Los ceniceros, al tope de su capacidad, eran vaciados cada media hora por edecanes cigarro en mano, presas, como toda la ciudad, de la plaga blanca. Durante las largas sesiones de discusión varias ideas, poco viables y aún menos inteligentes, fueron desplegadas: habría que hacer obligatorio el uso de ventiladores portátiles, de esos chiquitos que podían comprarse en cualquier puesto fayuquero; o tal vez forzar la apertura de muchas más ventanas en todas las edificaciones de la ciudad: así el humo tendría un cauce libre para ascender por los cielos y fundirse con las negras nubes de lluvia, además de que podrían obtenerse jugosos impuestos de los pasivos y humeantes contribuyentes.

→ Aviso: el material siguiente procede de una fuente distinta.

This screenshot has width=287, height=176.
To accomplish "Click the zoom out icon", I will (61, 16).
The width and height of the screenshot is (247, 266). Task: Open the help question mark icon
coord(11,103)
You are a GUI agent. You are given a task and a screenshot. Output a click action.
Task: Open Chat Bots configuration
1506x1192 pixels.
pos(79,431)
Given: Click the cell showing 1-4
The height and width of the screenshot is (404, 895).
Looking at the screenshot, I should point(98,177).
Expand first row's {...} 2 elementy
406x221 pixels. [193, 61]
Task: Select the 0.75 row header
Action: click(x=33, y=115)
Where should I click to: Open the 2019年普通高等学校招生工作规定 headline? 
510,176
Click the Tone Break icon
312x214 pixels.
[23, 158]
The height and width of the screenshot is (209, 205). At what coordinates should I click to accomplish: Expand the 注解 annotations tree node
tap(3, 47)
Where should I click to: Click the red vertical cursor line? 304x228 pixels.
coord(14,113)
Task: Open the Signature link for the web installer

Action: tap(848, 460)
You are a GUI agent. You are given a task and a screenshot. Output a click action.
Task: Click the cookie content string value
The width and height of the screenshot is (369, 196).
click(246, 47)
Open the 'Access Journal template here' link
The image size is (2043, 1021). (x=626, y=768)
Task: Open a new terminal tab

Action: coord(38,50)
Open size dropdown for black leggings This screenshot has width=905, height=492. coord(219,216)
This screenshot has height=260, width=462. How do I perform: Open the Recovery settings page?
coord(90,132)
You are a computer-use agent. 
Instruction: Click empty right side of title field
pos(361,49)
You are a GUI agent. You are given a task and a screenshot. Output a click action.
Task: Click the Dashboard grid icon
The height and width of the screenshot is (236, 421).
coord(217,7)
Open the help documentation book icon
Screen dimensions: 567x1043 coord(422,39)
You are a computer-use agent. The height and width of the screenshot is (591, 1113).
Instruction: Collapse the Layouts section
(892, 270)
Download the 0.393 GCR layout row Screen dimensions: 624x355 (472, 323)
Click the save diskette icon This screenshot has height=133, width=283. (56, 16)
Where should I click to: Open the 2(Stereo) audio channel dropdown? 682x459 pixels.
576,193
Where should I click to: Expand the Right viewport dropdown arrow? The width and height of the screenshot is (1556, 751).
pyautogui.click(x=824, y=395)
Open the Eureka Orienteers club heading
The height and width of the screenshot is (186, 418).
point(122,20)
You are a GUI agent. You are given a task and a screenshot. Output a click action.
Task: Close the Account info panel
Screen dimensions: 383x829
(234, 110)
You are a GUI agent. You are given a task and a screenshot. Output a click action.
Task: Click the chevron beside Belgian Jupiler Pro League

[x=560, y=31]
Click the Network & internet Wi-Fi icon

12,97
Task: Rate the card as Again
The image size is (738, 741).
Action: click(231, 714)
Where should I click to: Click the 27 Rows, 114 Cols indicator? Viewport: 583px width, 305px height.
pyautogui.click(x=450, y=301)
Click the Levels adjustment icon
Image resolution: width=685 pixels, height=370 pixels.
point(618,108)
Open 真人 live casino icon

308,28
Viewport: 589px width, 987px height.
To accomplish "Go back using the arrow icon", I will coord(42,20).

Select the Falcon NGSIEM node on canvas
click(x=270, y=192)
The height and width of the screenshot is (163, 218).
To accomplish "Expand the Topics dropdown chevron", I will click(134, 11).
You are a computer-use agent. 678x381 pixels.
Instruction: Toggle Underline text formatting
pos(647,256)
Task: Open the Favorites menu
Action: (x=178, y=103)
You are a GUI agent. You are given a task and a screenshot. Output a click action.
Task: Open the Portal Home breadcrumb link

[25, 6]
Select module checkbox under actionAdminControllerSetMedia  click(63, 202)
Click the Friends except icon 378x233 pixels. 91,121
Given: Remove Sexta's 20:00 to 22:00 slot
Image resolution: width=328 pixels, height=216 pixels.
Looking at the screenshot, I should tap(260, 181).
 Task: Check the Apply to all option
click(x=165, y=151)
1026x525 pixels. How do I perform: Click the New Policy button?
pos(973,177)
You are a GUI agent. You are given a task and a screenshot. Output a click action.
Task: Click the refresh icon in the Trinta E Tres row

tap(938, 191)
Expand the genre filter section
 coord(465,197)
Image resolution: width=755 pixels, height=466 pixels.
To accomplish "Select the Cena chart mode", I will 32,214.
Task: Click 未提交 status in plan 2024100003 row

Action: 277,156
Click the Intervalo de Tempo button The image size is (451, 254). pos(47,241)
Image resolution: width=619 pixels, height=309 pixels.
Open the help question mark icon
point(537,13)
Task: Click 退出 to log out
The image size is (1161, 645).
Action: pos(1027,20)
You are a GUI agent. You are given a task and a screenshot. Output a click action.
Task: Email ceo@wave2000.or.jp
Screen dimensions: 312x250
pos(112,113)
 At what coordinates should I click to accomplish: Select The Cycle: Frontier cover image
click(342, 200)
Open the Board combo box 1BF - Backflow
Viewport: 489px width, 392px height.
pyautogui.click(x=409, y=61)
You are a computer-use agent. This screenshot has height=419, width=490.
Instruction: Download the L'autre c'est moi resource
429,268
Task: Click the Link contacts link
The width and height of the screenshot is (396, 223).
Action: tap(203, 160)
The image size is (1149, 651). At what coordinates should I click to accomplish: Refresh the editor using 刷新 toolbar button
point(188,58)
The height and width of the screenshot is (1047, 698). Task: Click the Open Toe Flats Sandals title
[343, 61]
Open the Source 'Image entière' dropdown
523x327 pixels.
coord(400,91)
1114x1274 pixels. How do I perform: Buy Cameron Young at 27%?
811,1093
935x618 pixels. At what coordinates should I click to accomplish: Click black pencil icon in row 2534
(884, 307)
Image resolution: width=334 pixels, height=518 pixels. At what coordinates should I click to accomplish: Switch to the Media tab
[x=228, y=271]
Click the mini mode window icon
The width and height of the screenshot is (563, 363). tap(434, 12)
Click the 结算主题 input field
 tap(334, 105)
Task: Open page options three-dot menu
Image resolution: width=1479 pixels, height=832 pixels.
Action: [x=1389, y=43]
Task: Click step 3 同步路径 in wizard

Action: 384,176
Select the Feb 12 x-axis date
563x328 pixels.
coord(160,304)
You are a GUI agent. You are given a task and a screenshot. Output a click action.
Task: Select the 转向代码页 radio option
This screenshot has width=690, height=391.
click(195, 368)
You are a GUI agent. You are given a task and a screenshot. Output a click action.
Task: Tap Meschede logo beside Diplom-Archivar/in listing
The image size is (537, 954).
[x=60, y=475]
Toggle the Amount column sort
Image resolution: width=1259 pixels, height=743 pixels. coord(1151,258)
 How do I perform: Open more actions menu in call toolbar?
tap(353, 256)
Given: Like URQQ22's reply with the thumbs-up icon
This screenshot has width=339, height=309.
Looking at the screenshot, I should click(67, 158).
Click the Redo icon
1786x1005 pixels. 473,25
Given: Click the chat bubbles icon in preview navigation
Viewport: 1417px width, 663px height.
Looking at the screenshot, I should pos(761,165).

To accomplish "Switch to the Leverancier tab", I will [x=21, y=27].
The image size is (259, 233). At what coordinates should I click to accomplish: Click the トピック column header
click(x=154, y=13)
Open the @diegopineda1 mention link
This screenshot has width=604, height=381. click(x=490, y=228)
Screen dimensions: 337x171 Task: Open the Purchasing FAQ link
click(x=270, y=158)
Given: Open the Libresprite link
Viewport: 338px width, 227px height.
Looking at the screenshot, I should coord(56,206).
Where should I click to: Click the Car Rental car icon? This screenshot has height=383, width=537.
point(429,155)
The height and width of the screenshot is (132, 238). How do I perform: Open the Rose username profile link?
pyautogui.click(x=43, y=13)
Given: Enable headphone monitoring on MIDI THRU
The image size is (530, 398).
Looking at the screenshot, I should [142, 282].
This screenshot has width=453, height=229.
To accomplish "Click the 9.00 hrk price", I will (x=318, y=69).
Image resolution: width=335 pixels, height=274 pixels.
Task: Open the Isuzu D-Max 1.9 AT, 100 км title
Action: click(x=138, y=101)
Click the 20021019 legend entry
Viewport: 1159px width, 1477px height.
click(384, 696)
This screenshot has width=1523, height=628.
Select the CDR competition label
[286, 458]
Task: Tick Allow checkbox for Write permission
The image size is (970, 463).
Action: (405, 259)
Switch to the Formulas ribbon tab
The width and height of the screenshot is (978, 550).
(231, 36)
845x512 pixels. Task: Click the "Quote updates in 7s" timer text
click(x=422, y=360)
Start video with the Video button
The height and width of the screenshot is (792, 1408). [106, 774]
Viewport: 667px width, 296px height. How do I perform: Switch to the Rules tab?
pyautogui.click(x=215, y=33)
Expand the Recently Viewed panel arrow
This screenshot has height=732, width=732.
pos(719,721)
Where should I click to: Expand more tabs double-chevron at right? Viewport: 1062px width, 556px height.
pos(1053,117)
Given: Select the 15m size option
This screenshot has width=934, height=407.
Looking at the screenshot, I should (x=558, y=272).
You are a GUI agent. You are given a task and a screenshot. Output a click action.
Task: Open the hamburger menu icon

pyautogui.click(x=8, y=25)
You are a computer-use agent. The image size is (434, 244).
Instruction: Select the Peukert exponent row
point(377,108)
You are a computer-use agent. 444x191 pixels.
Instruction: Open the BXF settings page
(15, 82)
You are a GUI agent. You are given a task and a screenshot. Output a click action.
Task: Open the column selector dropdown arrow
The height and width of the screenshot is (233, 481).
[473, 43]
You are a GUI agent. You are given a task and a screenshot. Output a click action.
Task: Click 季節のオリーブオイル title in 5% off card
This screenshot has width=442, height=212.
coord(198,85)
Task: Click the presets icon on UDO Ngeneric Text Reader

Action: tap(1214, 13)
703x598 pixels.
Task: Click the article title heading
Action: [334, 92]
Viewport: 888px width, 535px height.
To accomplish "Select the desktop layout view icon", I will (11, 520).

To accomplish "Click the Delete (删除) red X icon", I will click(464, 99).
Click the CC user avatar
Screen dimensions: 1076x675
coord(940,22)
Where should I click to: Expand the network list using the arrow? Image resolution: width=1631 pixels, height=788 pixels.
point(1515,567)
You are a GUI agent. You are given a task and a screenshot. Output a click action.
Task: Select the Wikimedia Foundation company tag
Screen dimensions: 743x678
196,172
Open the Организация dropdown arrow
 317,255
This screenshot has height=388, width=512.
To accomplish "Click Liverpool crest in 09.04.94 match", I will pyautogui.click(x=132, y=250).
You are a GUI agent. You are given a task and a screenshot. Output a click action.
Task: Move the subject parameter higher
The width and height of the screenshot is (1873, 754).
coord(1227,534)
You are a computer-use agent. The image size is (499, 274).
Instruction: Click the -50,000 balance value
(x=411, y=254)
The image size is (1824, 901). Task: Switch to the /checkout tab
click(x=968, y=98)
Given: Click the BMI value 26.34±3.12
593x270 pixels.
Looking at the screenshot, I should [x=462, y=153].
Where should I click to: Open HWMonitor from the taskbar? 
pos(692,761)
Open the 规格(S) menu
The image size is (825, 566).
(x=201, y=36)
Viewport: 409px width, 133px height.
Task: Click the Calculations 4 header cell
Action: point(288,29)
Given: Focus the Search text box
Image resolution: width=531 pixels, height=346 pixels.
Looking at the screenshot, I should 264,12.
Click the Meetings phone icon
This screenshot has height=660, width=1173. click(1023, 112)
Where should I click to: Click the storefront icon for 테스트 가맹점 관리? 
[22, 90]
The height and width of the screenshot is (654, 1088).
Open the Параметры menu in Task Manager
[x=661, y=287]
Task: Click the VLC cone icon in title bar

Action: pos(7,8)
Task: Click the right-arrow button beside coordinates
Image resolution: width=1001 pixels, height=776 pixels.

O simplemente crear “humómetros” y así tasar una cantidad individual por día, bueno, por hora, de la cual ningún ciudadano pudiera excederse.

Los días nublados daban paso a las noches de lluvia y, entre las chimeneas en que se habían convertido las fosas nasales de cada uno de los habitantes de la ciudad, aún no se podía dar batalla a la rebelión del humo. Ningún ciudadano estaba exento de ser su cómplice, de estar involucrado en la emisión masiva de gases contaminantes. La justicia, como de costumbre, seguía sin dar respuesta expedita frente a lo que se estaba convirtiendo en un verdadero estado de emergencia. Por Dios: ¡hasta los niños fumaban! ¿Qué nadie podría sacar a la cuidad de este atolladero?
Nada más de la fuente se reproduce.